__What the task requires__
All of the entries below should be printed exactly; the pictures are to be left out.

__Material for the task__
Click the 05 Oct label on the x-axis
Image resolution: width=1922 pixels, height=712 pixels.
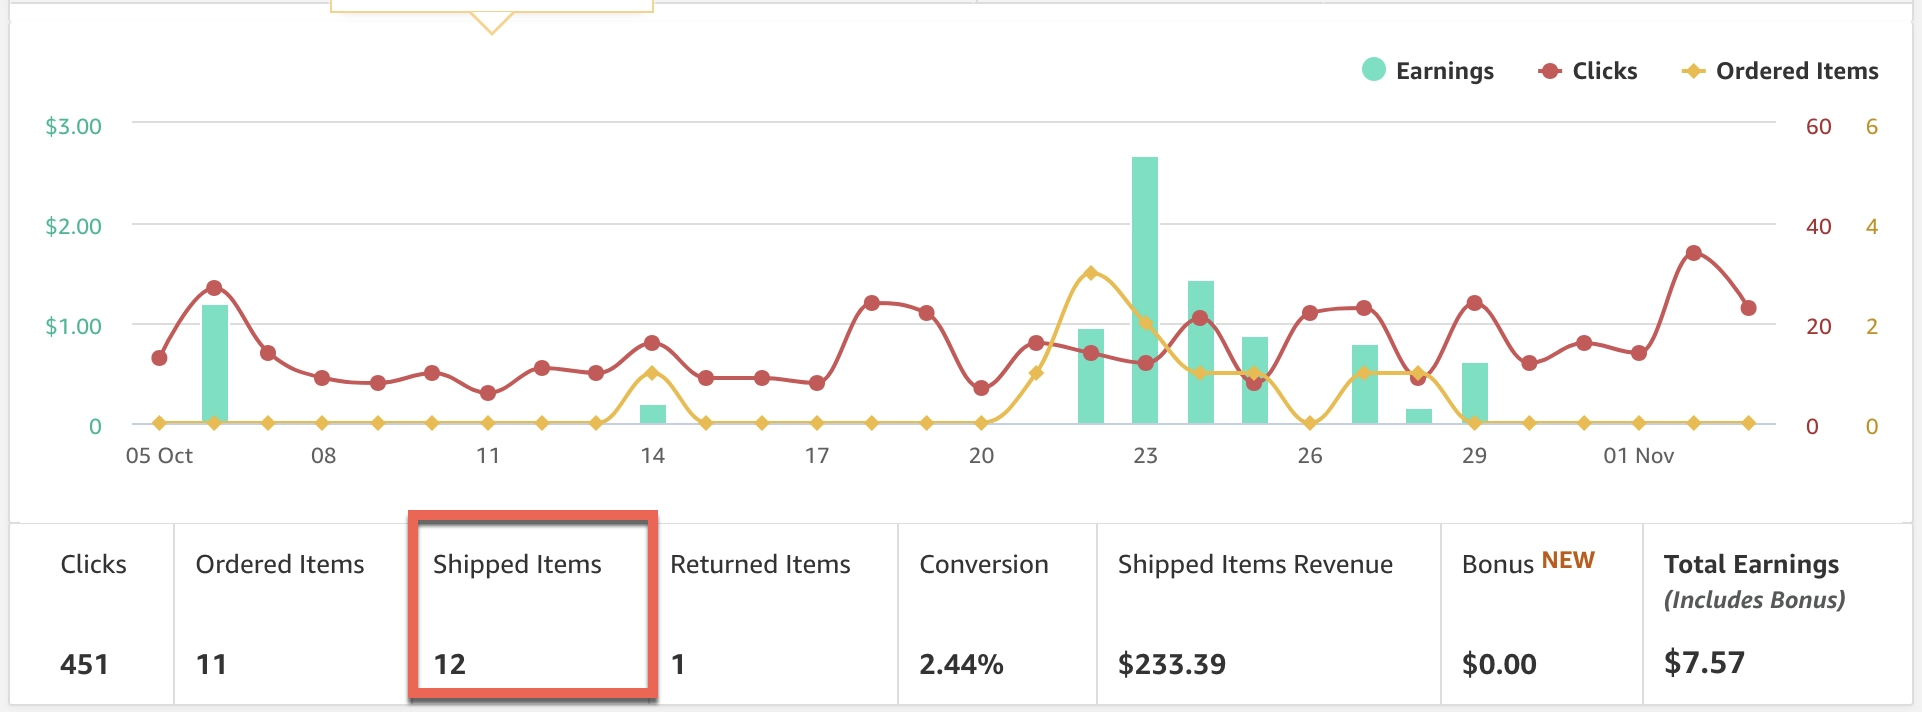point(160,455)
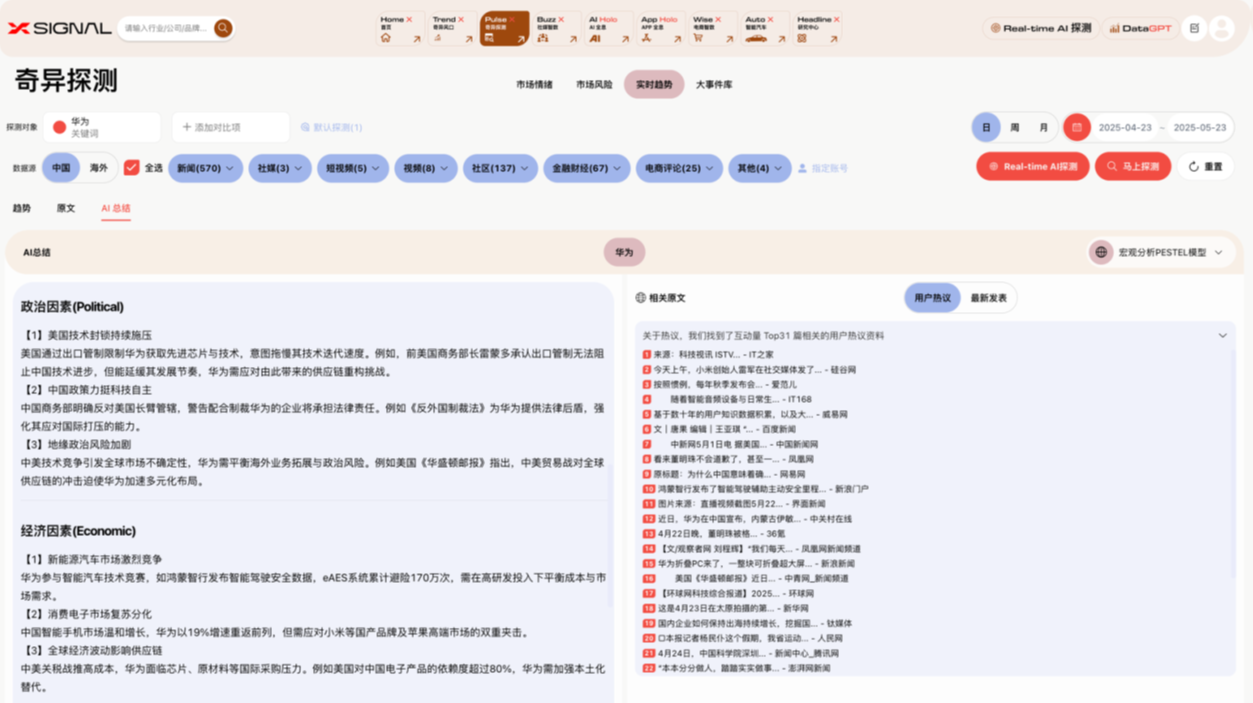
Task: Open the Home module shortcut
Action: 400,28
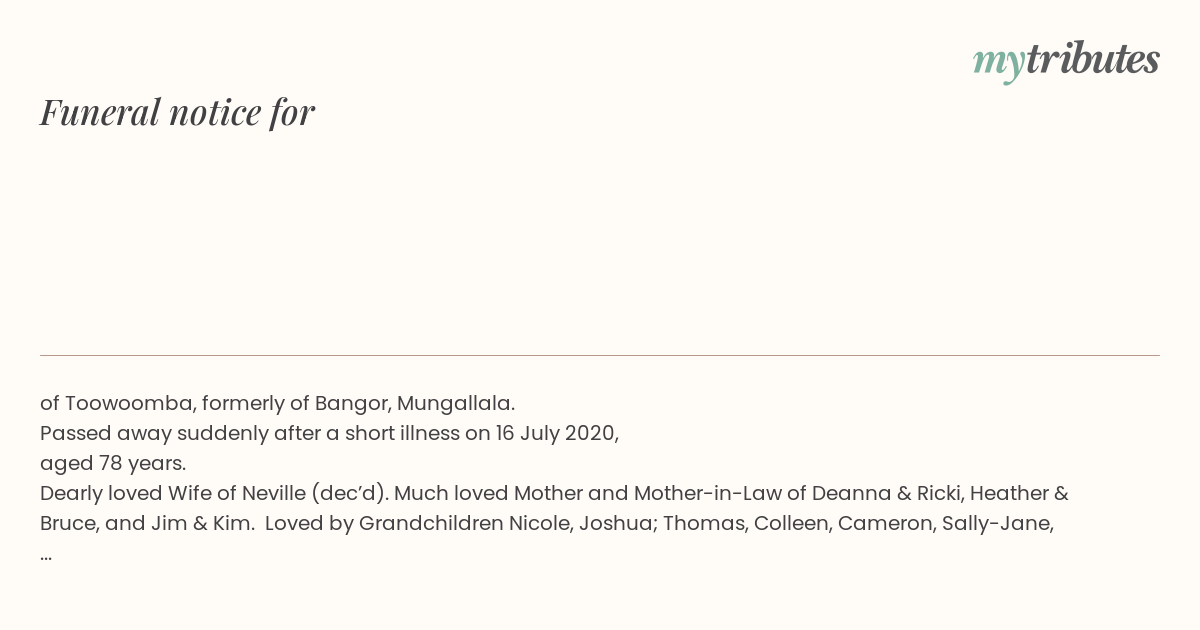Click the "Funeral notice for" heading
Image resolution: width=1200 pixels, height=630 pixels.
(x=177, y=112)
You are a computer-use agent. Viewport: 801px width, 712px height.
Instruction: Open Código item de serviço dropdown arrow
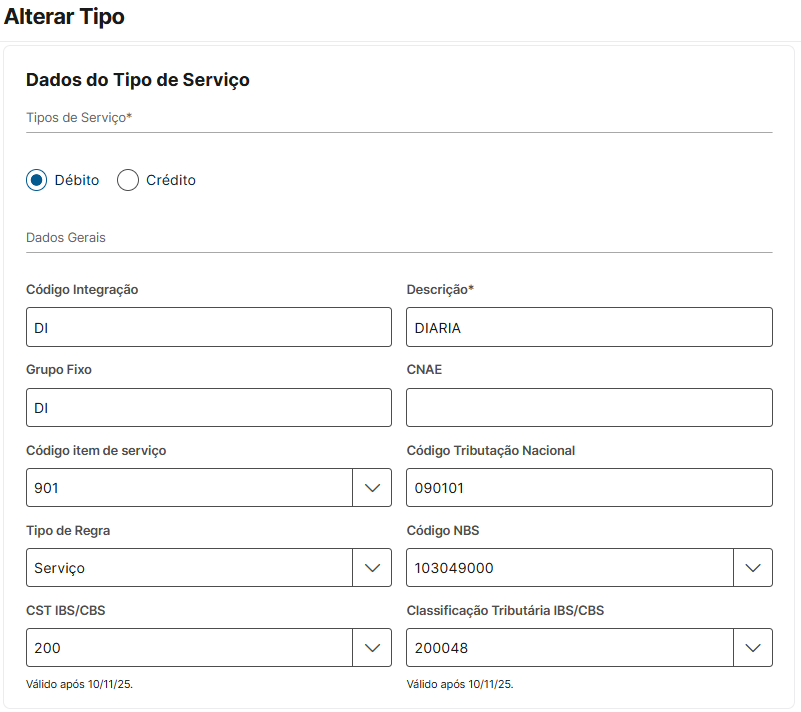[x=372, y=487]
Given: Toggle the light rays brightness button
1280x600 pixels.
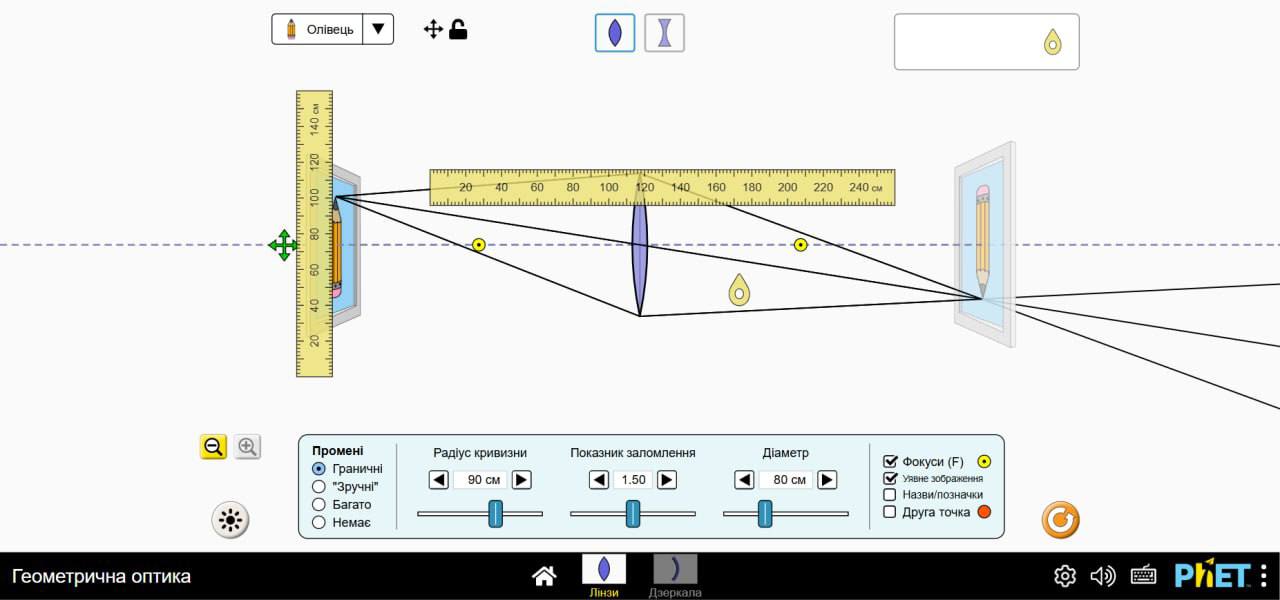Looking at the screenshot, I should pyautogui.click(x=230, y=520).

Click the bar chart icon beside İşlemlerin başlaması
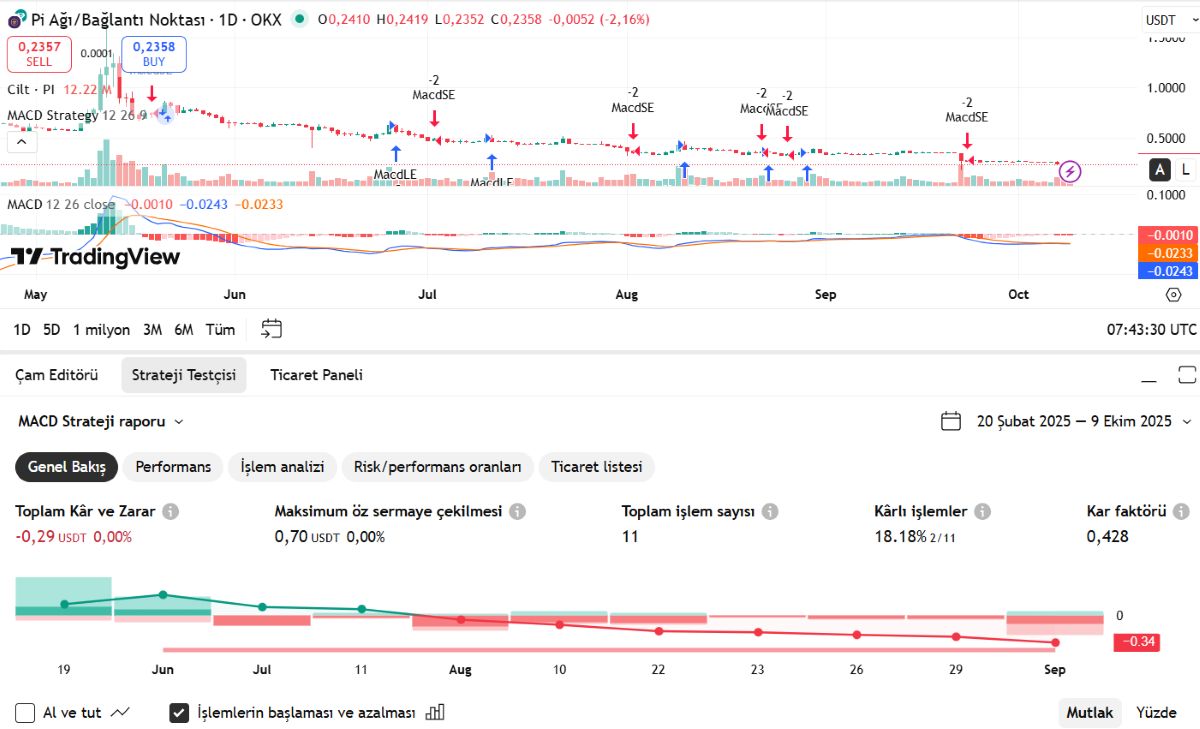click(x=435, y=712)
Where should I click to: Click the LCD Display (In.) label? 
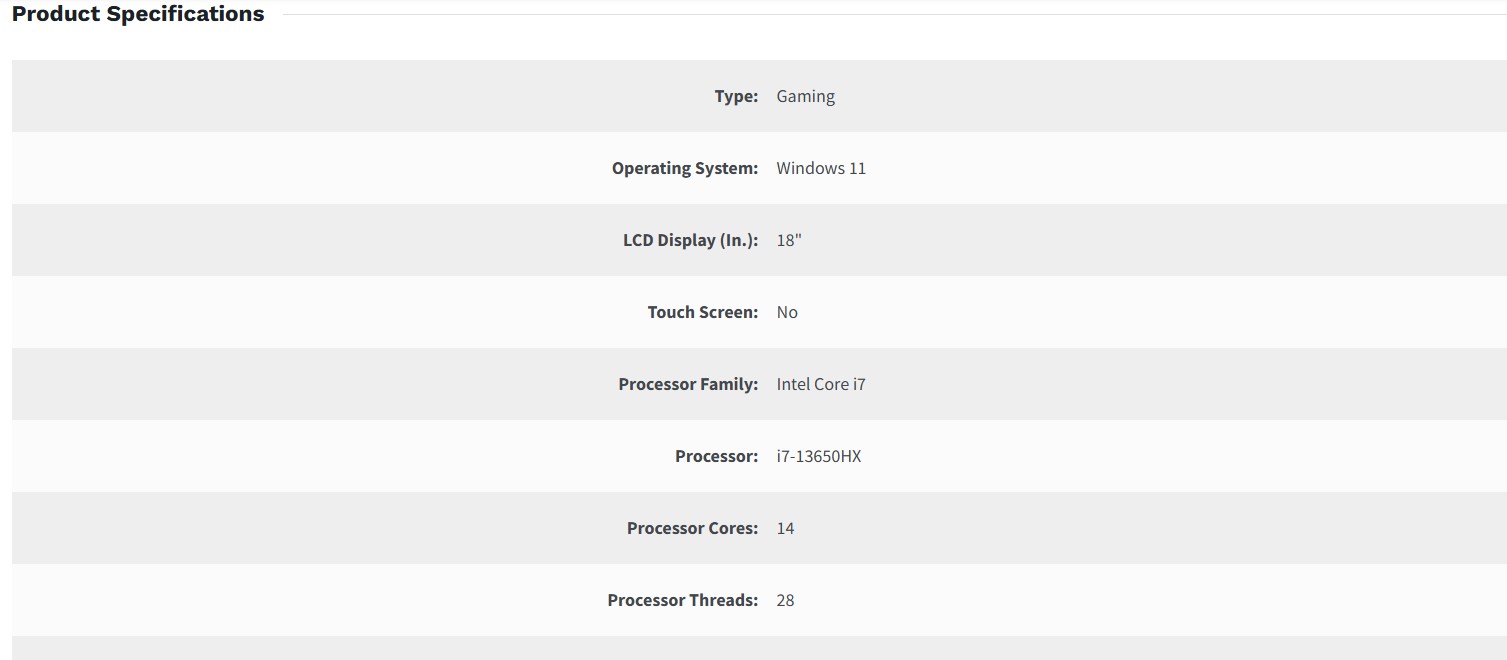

__Answer space__
Click the 05 Oct label on the x-axis
Image resolution: width=1922 pixels, height=712 pixels.
point(160,455)
Task: Open the Home module shortcut
Action: 400,28
Click the "Funeral notice for" heading
Image resolution: width=1200 pixels, height=630 pixels.
(x=177, y=112)
You are a computer-use agent. Viewport: 801px width, 712px height.
Instruction: Open Código item de serviço dropdown arrow
[x=372, y=487]
Given: Toggle the light rays brightness button
1280x600 pixels.
Looking at the screenshot, I should pyautogui.click(x=230, y=520).

Click the bar chart icon beside İşlemlerin başlaması
click(x=435, y=712)
Where should I click to: Click the LCD Display (In.) label? 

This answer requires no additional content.